Exercise brief:
For the entries that follow, report how many lines include the word "Aplikasi" and add nothing.
##### Dataset entries
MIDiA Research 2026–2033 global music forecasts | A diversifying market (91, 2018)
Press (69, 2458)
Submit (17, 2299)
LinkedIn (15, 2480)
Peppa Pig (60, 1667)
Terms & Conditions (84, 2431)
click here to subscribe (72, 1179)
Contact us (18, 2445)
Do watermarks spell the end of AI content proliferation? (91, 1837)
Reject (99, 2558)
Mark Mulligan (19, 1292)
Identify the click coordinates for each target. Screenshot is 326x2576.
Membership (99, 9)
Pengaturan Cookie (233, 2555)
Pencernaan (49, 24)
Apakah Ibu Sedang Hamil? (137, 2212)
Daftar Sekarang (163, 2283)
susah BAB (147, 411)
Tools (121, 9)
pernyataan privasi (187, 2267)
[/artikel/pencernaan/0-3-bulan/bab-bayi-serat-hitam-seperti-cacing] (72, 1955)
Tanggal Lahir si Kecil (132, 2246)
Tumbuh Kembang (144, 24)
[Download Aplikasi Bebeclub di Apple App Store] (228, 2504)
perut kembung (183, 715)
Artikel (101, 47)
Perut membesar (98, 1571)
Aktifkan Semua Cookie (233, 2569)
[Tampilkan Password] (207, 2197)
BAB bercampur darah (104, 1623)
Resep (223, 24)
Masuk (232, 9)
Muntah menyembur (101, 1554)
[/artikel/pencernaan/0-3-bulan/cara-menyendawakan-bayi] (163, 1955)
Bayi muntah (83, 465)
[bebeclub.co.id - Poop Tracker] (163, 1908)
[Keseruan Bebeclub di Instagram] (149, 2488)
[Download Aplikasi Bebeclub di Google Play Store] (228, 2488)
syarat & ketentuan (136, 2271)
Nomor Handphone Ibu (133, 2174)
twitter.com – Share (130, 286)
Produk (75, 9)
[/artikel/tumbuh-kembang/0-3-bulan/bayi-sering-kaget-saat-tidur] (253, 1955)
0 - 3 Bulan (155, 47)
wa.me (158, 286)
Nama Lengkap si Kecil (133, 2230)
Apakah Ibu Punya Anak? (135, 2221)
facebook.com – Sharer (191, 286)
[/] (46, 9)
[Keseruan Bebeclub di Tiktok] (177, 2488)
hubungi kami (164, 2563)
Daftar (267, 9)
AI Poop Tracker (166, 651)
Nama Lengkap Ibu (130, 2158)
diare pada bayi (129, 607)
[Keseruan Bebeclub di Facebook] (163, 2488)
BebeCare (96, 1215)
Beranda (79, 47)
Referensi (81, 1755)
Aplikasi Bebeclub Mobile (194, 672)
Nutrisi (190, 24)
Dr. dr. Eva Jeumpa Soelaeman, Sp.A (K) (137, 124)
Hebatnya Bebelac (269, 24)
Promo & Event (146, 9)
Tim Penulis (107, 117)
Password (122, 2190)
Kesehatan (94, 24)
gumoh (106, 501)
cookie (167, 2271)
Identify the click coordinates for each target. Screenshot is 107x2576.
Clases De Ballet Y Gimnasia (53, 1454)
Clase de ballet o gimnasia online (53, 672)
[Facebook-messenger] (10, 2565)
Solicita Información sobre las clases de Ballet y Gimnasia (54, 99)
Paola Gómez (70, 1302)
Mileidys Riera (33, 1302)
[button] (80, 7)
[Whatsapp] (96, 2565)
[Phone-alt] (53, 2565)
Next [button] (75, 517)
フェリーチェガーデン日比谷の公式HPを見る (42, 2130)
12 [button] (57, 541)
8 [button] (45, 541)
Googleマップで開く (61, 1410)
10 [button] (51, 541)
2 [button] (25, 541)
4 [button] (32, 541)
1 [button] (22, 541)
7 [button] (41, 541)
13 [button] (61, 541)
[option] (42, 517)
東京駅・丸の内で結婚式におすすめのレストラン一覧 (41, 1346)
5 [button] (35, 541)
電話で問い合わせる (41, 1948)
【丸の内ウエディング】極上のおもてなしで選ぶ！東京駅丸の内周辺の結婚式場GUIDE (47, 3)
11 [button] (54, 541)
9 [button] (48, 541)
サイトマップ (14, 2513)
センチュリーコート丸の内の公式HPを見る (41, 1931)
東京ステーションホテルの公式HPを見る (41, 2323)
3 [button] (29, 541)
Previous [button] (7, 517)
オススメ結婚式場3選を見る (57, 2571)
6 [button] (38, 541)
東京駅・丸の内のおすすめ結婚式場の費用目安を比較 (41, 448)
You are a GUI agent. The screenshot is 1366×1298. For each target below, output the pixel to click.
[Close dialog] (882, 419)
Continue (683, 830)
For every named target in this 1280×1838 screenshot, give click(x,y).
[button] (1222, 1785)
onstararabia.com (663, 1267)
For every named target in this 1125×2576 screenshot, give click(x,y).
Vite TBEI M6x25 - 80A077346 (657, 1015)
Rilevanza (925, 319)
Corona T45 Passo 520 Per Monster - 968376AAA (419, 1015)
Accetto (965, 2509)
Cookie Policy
##########
Response below:
3